The benefit is editability.

The cost is runtime complexity.

Video Hides State

Video is blunt, but it hides a lot of state.

The animation has already happened. The transition is already encoded. The timing is already fixed. Seeking backward simply shows an earlier frame. The player does not need to understand why a stat moved, when a quote fades in, or whether a caption belongs to the narration or the slide.

HTML does not get that for free.

If the user seeks back, the animation state may need to reset. If a slide loads late, the player needs to avoid flashing broken intermediate states. If the user scrolls quickly, the controls should remain predictable while the content changes. If a digest mixes HTML slide rigs with presenter video, those layers need to stay synchronized.

The runtime has to make HTML feel native.

Otherwise the user experiences the structure as glitches.

Variants Are A Runtime Feature

Variants are not only an authoring feature.

Once the app can select slide variants at runtime, the product needs rules for how those variants are stored, chosen, tested, and repeated. A quote slide can have several coherent layouts. A source slide can have light and dark treatments. A stat slide may need more careful constraints. Some variants will work across content; others will fail with longer copy, different images, or awkward source names.
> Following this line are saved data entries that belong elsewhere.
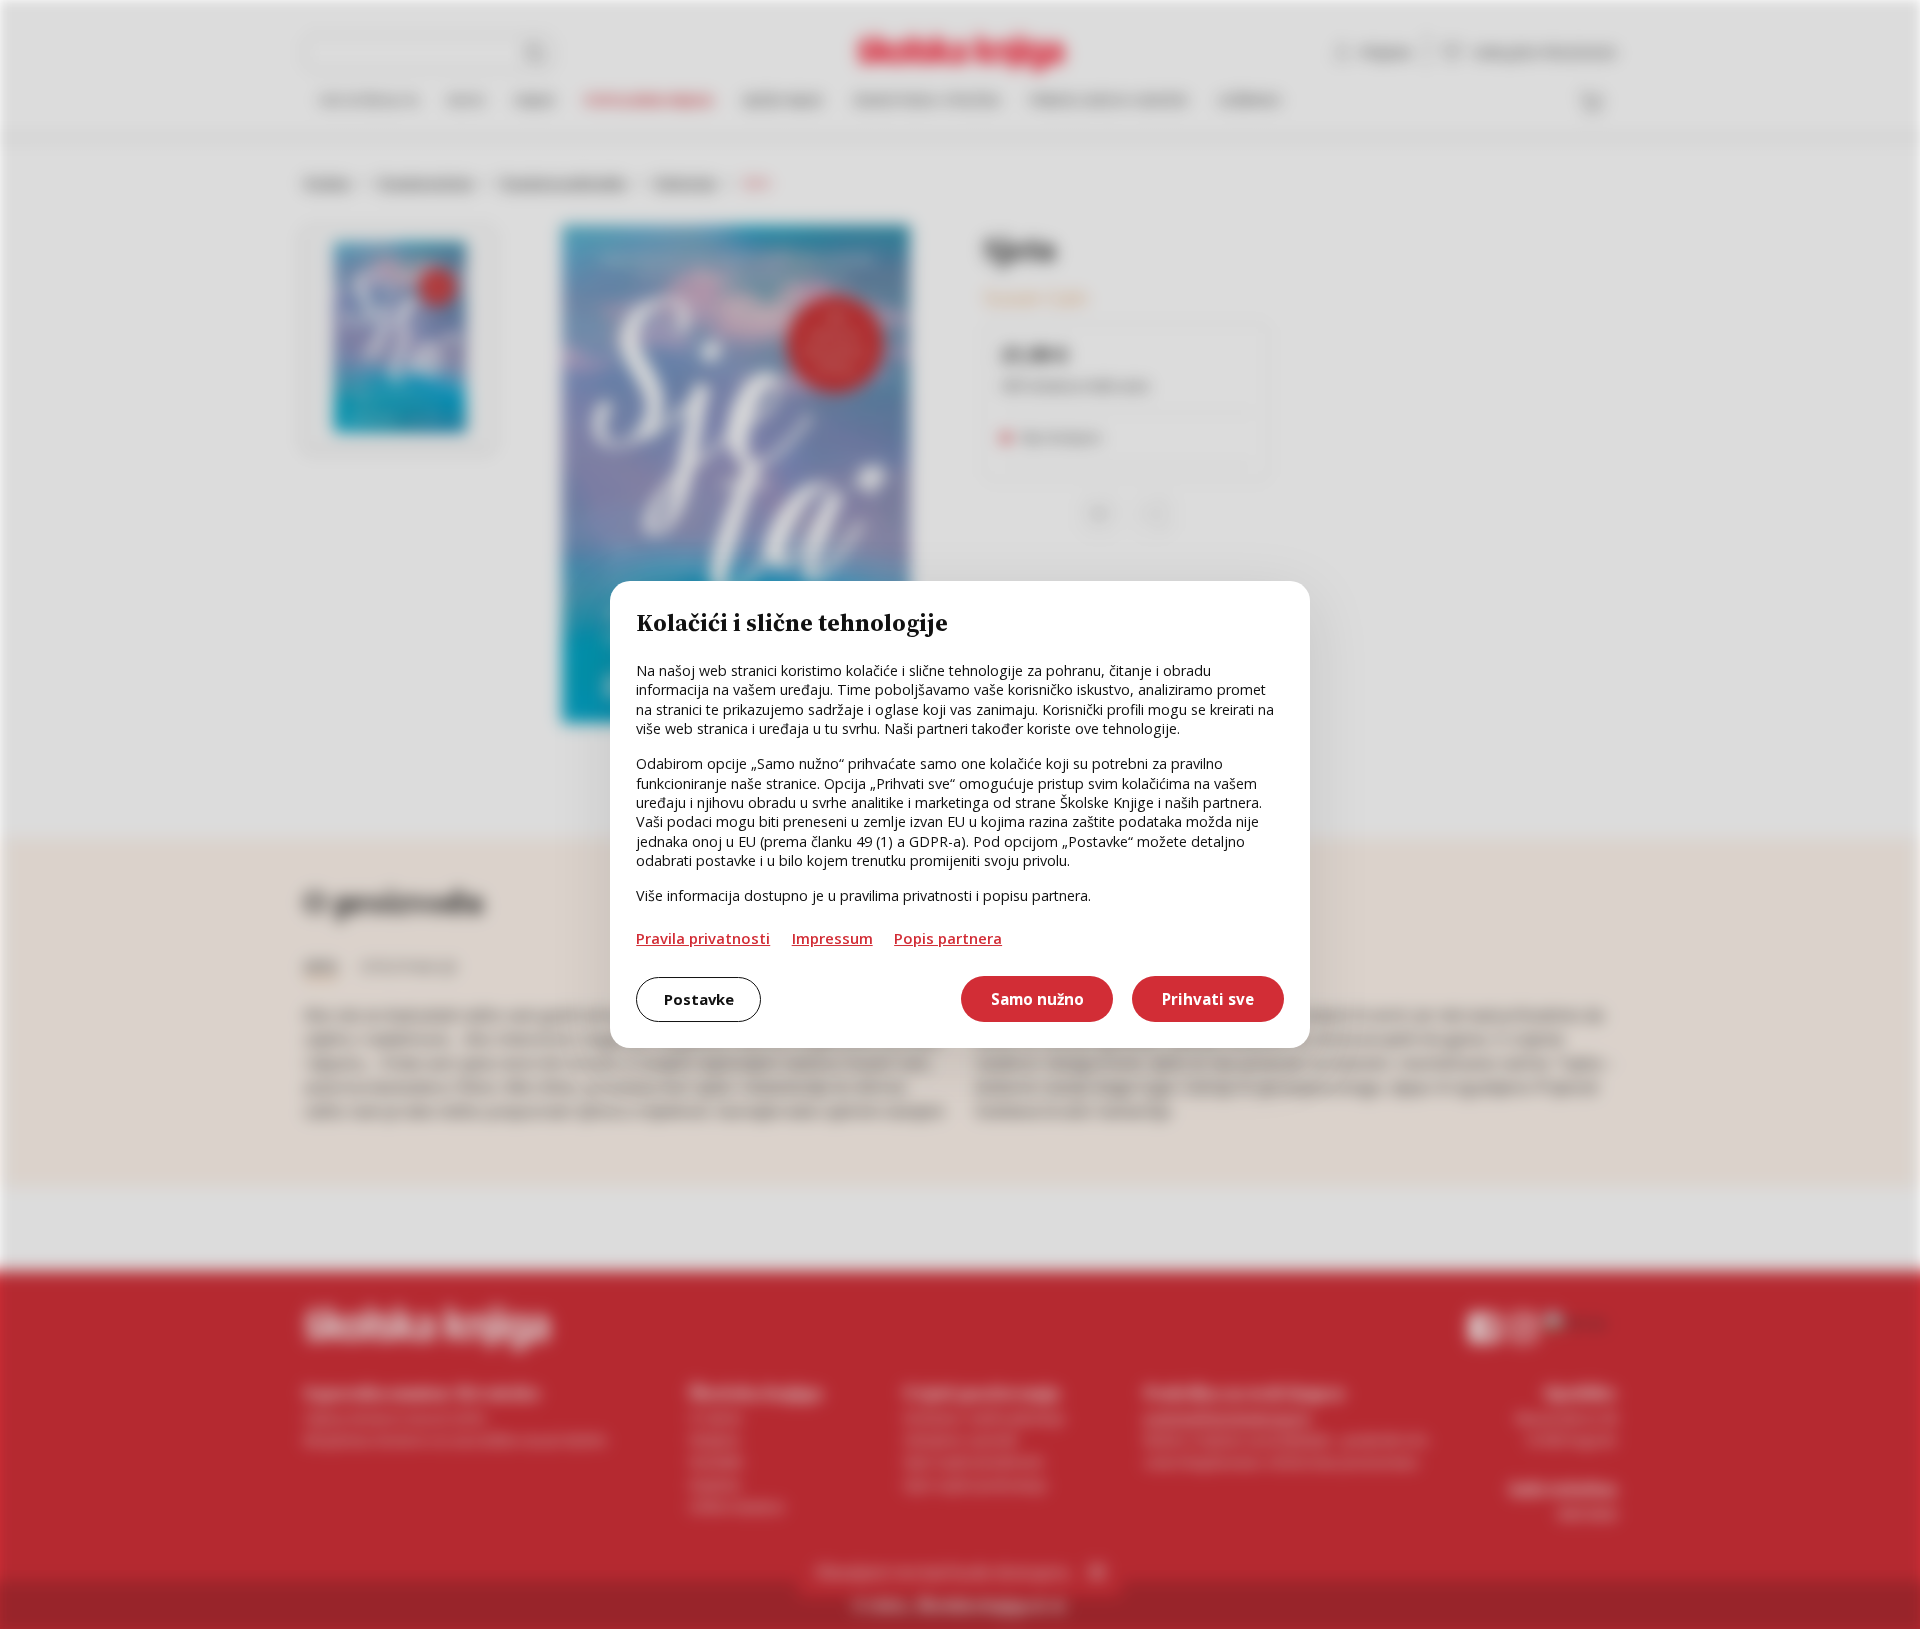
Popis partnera (948, 938)
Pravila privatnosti (703, 938)
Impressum (832, 938)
The model can generate options. A human can choose the best ones. But the runtime has to apply them consistently.

That means variation becomes product state.
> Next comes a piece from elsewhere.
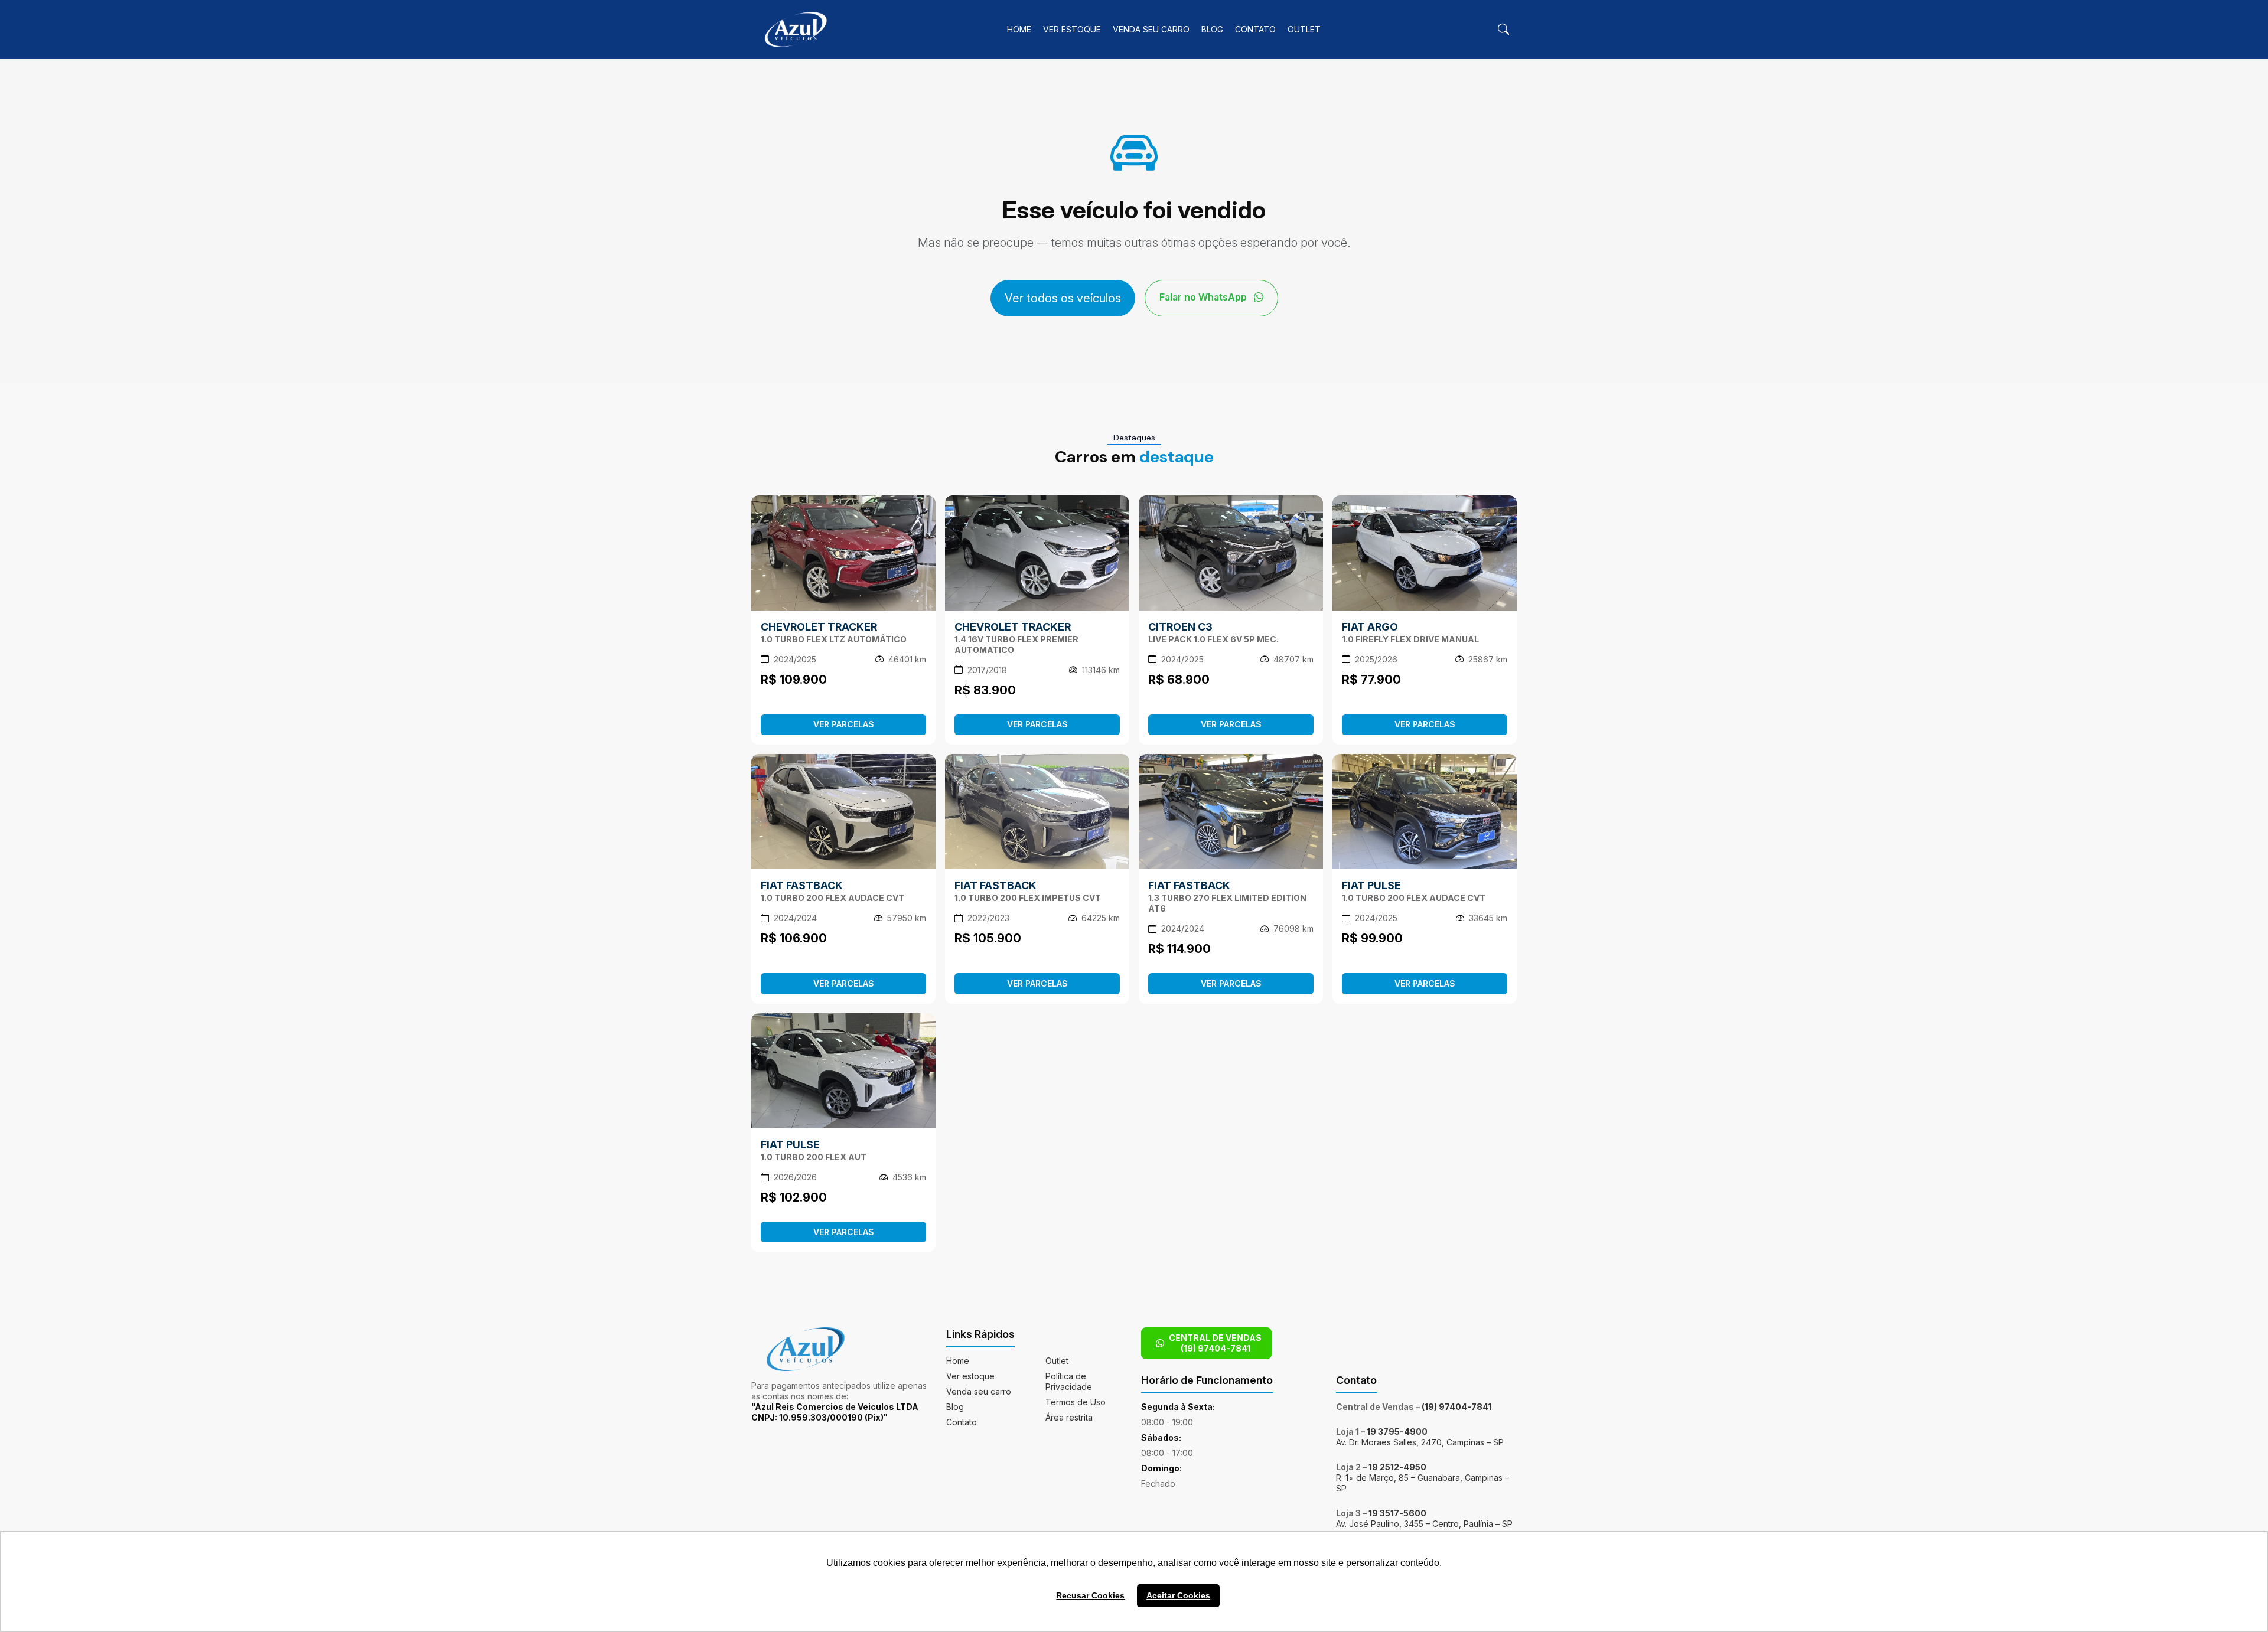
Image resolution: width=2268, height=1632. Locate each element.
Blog (1212, 29)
Not a folder of experiments. Not a one-off design pass. A selected variant becomes part of the digest definition.

If the same digest opens tomorrow, the user should not get a different slide because the app randomly picked again. If the team is debugging a layout issue, they need to know which variant was used. If a variant fails with a certain source card, that should improve the rig or the selection rules.
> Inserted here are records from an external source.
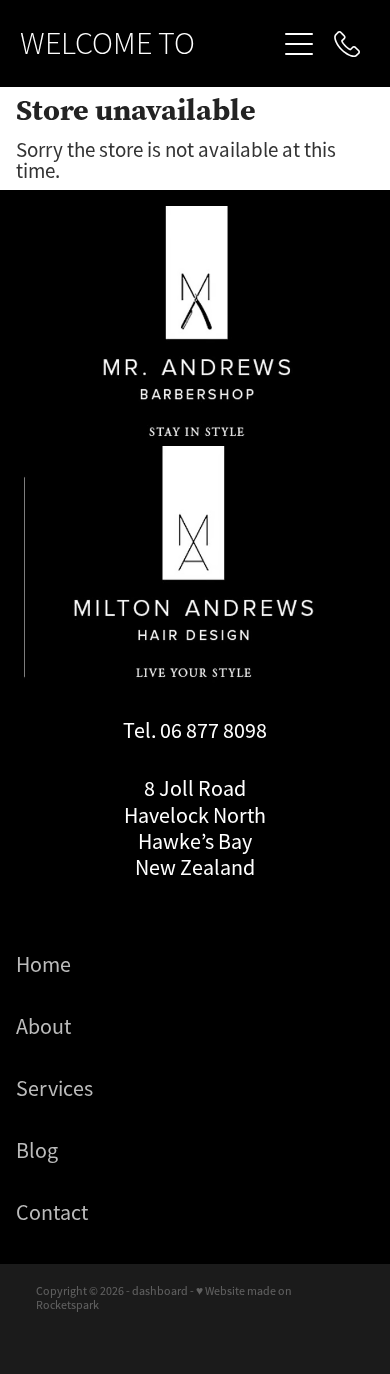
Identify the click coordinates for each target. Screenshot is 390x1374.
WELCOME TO (107, 44)
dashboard (160, 1291)
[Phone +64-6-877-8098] (347, 44)
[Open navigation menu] (299, 44)
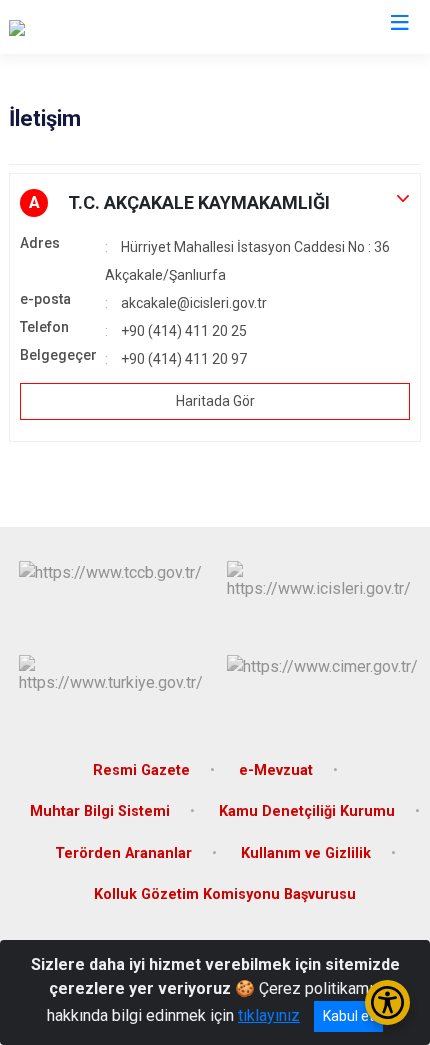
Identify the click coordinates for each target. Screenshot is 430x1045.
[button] (215, 203)
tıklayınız (269, 1015)
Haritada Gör (215, 401)
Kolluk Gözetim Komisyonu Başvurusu (225, 894)
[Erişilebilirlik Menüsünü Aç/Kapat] (387, 1002)
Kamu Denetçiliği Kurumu (307, 811)
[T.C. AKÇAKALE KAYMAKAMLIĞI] (121, 27)
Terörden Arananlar (123, 853)
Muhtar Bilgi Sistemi (100, 811)
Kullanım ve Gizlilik (306, 853)
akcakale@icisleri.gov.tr (194, 303)
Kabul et (348, 1016)
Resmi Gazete (141, 770)
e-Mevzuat (276, 770)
Controls Are Part Of The Medium

Moving HTML into the app also changes the controls.

Tap to pause, scrub behavior, loading indicators, safe areas, captions, and landscape handling are not decorative details. They decide whether the digest feels like media or like a web page trapped inside a phone.

The app should not expose the implementation.

The user should not care that one part is HTML and another part is video. They should feel that the story loads quickly, responds predictably, and preserves enough source provenance to be trusted.

That takes real product work.

Controls must remain stable while content changes. Loading states should be delayed enough to avoid flicker but clear enough when something is genuinely slow. Source cards should show provenance without turning every URL into visual noise. Captions should support the user without fighting the slide.

The runtime is where those decisions land.

HTML Is Still Worth It

The runtime complexity does not mean HTML was the wrong choice.

It means HTML has moved from production format to product substrate.

The same structure that creates playback work also creates leverage. Slides can be inspected. Variants can be controlled. Sources can remain attached. The web player and iOS player can share a digest model. A studio tool can author content that the app can play without flattening everything into one opaque file.

That is the reason to accept the complexity.

A rendered video is easier to play. A structured digest is easier to improve.

The Product Is The Player

For Speedrun, the player is becoming part of the generation system.

Not only the last screen where output appears, but the place where the structured output proves whether it is real.

If the player handles timing, variants, controls, assets, sources, and presenter clips well, HTML remains a production medium all the way to the user. If it does not, the product will be pulled back toward flattened video because video is simpler.

The serious path is to make the runtime good enough that structure survives contact with the app.

That is when HTML stops being only a way to make slides.

It becomes the way the digest exists.